[BEGIN RECORDED INFORMATION]
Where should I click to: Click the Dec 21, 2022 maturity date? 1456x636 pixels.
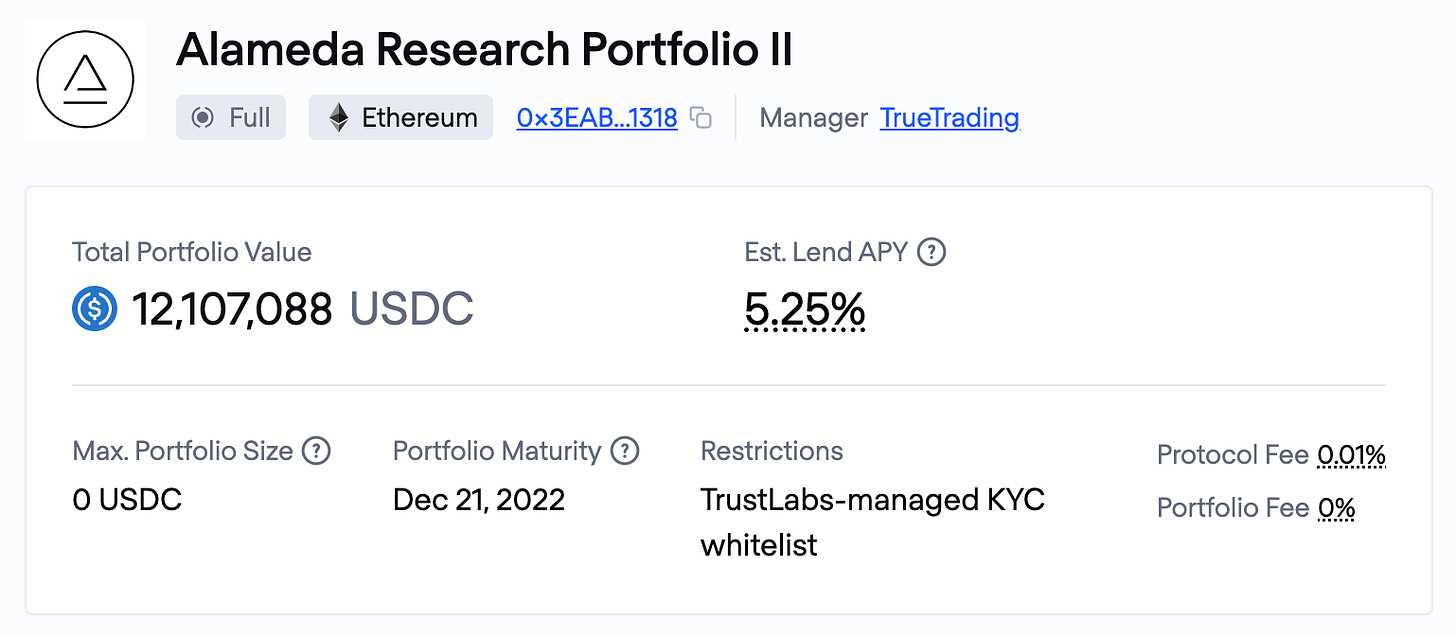pyautogui.click(x=479, y=499)
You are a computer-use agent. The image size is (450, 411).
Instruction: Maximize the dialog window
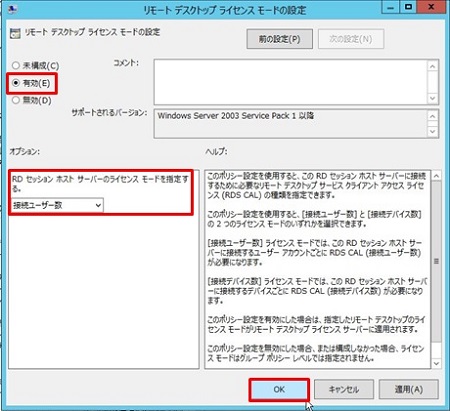tap(408, 7)
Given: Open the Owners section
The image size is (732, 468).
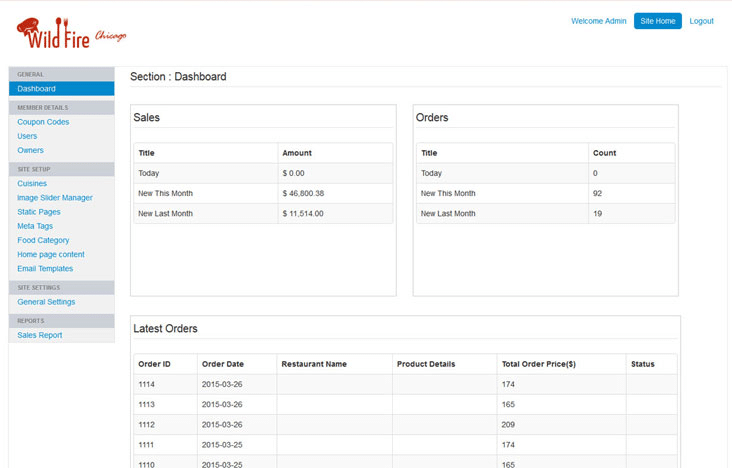Looking at the screenshot, I should 30,150.
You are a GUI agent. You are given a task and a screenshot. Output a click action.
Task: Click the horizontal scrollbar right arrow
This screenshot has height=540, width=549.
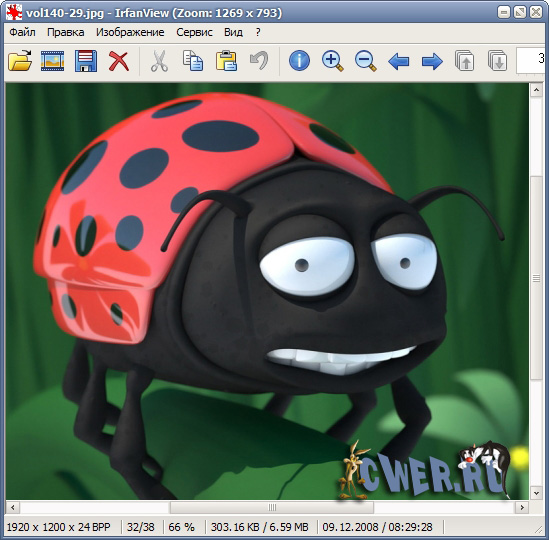pyautogui.click(x=522, y=507)
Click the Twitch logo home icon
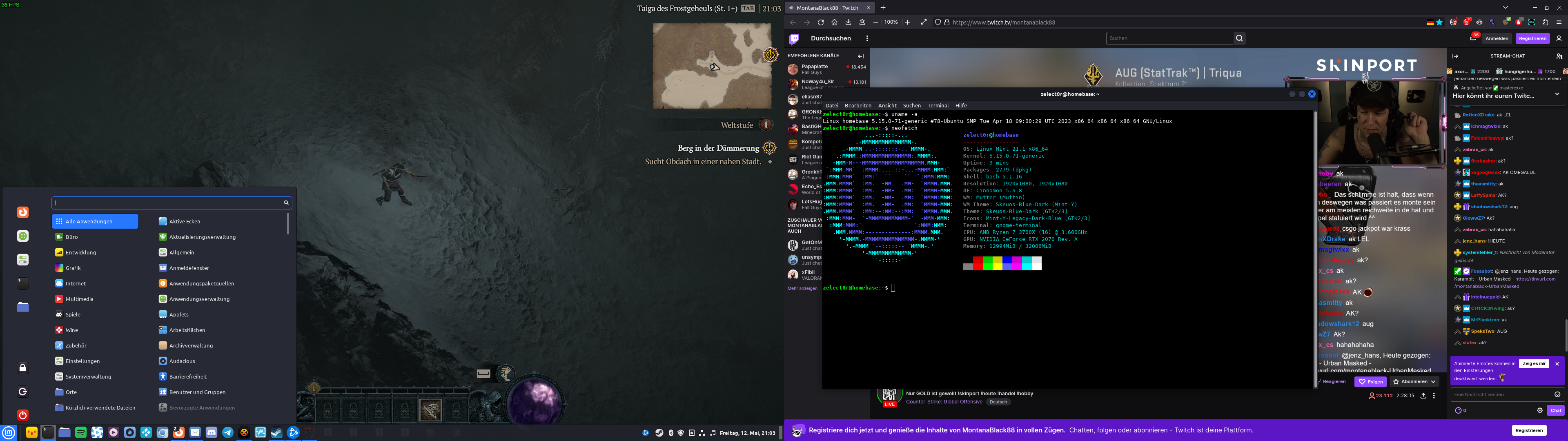 (794, 39)
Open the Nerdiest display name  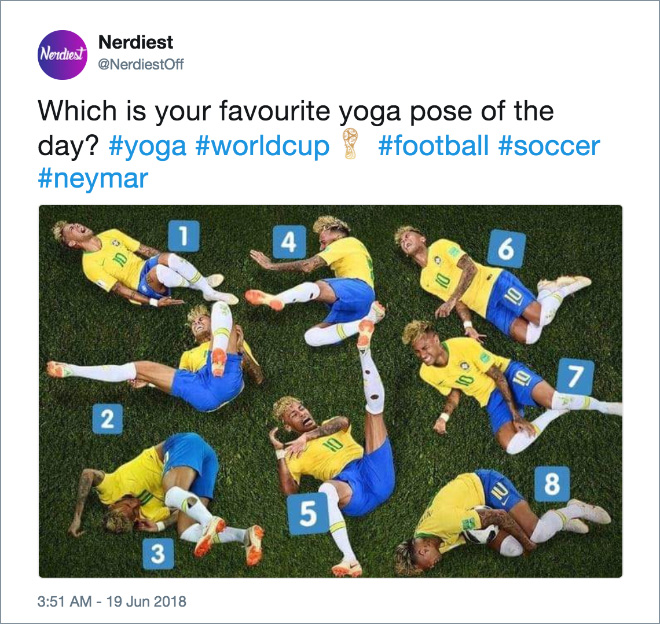pos(136,42)
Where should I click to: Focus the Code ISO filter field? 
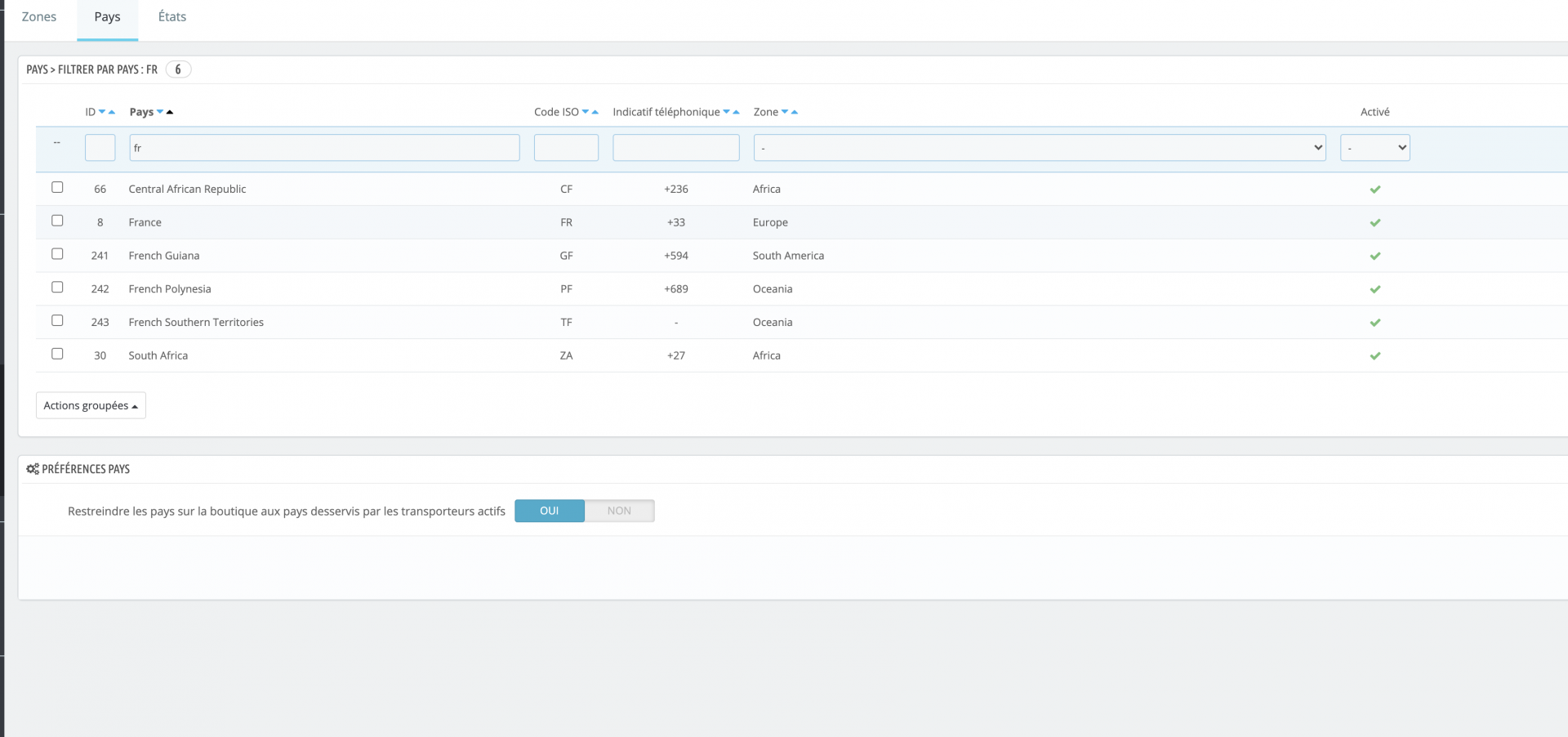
[END RECORDED INFORMATION]
§ WHAT TO PRODUCE: Please rewrite everything from the line containing "You are a computer-use" down to the line containing "Looking at the screenshot, I should 30,150.", switching "Owners" to "Members" and keeping the rest unchanged. Leave the pictures out of your answer.

§ OUTPUT OF THE EXERCISE:
You are a computer-use agent. The image size is (450, 411).
Instruction: Maximize the dialog window
tap(408, 7)
Given: Open the Members section
The image size is (732, 468).
Looking at the screenshot, I should 30,150.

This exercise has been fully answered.